▸ YOUR OBJECTIVE: Only some lines are wanted. Transcribe, exactly, the lines below from the line with "857x447 pixels." up to and including the line with "has height=461, width=640.".

▸ THE INPUT:

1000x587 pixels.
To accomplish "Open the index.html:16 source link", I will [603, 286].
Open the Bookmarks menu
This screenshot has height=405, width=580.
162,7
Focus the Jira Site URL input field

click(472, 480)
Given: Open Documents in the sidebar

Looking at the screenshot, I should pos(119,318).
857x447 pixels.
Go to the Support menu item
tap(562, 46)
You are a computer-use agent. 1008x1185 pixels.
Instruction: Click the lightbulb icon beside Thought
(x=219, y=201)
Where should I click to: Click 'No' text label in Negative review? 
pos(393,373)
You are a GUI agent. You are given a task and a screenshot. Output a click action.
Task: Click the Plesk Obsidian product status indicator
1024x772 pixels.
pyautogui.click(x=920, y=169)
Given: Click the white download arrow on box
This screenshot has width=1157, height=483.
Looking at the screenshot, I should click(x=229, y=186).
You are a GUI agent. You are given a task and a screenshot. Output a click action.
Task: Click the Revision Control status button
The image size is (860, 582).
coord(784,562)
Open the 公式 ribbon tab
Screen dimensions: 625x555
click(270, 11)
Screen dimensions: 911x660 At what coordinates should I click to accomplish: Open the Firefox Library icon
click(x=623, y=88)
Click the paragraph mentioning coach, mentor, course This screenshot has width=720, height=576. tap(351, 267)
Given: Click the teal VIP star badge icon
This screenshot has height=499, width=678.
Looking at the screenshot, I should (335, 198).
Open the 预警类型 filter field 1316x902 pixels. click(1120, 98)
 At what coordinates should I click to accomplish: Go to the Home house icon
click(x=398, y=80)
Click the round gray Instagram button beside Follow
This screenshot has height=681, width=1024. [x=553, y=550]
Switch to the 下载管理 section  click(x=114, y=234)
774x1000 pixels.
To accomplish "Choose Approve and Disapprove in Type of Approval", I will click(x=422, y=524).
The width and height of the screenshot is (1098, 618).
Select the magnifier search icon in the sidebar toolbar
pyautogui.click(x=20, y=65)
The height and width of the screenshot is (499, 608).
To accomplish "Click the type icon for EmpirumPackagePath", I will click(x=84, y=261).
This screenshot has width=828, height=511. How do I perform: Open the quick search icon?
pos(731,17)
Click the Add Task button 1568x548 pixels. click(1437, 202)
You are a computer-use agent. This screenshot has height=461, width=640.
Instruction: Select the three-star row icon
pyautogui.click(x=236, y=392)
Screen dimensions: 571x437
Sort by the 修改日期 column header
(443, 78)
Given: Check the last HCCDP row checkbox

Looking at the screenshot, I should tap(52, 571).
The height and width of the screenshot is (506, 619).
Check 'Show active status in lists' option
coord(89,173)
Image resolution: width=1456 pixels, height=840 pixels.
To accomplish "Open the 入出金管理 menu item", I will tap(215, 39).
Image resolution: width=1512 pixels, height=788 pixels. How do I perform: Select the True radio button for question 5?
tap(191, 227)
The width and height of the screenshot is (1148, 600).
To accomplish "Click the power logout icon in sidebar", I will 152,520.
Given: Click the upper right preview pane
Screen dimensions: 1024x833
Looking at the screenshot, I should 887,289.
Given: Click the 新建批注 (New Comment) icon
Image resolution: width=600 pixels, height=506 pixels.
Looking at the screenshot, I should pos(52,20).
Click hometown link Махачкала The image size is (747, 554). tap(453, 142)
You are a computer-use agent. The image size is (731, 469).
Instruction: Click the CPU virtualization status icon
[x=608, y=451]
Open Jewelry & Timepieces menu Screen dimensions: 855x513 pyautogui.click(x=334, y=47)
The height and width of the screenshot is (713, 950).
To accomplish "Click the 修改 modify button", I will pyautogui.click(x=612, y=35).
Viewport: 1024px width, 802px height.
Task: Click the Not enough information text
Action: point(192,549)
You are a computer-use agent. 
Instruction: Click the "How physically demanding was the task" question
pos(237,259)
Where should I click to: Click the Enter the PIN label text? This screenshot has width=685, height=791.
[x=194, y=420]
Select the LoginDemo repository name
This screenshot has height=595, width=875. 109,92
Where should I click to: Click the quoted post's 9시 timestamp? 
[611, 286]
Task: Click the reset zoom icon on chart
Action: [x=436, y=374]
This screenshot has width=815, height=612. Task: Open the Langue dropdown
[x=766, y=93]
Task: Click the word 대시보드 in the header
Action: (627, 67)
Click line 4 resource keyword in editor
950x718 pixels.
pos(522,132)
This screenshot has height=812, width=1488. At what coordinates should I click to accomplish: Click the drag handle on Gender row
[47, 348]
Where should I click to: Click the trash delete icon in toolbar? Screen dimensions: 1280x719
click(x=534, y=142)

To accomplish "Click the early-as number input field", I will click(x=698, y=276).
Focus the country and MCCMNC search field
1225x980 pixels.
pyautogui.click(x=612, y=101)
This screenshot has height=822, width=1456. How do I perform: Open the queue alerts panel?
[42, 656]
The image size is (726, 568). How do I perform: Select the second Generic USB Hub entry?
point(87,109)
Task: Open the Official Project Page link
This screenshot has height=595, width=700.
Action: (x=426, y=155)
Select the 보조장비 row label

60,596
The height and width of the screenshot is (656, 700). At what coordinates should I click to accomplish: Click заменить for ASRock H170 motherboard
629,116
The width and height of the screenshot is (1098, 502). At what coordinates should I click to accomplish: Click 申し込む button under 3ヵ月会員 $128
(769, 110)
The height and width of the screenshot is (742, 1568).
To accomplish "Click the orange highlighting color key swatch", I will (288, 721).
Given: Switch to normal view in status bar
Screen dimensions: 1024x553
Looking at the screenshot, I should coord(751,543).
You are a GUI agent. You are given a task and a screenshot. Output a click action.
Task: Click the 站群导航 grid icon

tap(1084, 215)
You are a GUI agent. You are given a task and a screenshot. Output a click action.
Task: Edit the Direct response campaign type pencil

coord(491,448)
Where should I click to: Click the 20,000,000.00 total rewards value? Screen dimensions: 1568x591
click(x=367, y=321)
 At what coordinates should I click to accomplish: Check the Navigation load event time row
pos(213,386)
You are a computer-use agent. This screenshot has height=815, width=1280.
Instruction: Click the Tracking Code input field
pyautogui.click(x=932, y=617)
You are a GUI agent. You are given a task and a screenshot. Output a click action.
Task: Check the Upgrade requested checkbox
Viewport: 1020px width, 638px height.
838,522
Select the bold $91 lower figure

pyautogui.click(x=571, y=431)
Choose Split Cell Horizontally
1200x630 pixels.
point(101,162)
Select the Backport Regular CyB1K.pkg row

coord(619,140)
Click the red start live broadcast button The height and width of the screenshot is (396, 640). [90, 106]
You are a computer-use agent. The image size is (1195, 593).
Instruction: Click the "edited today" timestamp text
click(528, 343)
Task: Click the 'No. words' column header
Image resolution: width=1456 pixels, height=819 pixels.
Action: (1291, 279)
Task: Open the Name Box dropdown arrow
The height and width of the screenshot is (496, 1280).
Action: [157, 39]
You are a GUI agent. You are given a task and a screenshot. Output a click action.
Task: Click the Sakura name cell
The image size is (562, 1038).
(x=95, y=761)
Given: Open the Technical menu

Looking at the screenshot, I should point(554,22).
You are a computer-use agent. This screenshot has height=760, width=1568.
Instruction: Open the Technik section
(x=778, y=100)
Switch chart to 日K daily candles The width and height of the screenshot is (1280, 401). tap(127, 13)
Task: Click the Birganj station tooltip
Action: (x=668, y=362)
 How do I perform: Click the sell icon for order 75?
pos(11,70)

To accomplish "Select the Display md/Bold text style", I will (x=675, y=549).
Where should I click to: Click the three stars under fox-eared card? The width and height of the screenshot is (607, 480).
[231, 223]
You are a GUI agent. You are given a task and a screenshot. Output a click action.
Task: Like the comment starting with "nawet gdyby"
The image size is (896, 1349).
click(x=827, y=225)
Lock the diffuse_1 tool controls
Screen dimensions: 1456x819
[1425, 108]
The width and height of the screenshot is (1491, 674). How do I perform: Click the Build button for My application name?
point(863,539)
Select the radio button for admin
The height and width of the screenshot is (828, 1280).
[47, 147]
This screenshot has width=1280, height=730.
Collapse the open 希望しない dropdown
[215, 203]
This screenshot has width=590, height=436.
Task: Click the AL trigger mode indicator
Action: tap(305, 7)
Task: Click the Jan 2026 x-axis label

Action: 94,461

▸ ANSWER SECTION:
857x447 pixels.
Go to the Support menu item
tap(562, 46)
You are a computer-use agent. 1008x1185 pixels.
Instruction: Click the lightbulb icon beside Thought
(x=219, y=201)
Where should I click to: Click 'No' text label in Negative review? 
pos(393,373)
You are a GUI agent. You are given a task and a screenshot. Output a click action.
Task: Click the Plesk Obsidian product status indicator
1024x772 pixels.
pyautogui.click(x=920, y=169)
Given: Click the white download arrow on box
This screenshot has width=1157, height=483.
Looking at the screenshot, I should click(x=229, y=186).
You are a GUI agent. You are given a task and a screenshot. Output a click action.
Task: Click the Revision Control status button
The image size is (860, 582).
coord(784,562)
Open the 公式 ribbon tab
Screen dimensions: 625x555
click(270, 11)
Screen dimensions: 911x660 At what coordinates should I click to accomplish: Open the Firefox Library icon
click(x=623, y=88)
Click the paragraph mentioning coach, mentor, course This screenshot has width=720, height=576. tap(351, 267)
Given: Click the teal VIP star badge icon
This screenshot has height=499, width=678.
Looking at the screenshot, I should (335, 198).
Open the 预警类型 filter field 1316x902 pixels. click(1120, 98)
 At what coordinates should I click to accomplish: Go to the Home house icon
click(x=398, y=80)
Click the round gray Instagram button beside Follow
This screenshot has height=681, width=1024. [x=553, y=550]
Switch to the 下载管理 section  click(x=114, y=234)
774x1000 pixels.
To accomplish "Choose Approve and Disapprove in Type of Approval", I will click(x=422, y=524).
The width and height of the screenshot is (1098, 618).
Select the magnifier search icon in the sidebar toolbar
pyautogui.click(x=20, y=65)
The height and width of the screenshot is (499, 608).
To accomplish "Click the type icon for EmpirumPackagePath", I will click(x=84, y=261).
This screenshot has width=828, height=511. How do I perform: Open the quick search icon?
pos(731,17)
Click the Add Task button 1568x548 pixels. click(1437, 202)
You are a computer-use agent. This screenshot has height=461, width=640.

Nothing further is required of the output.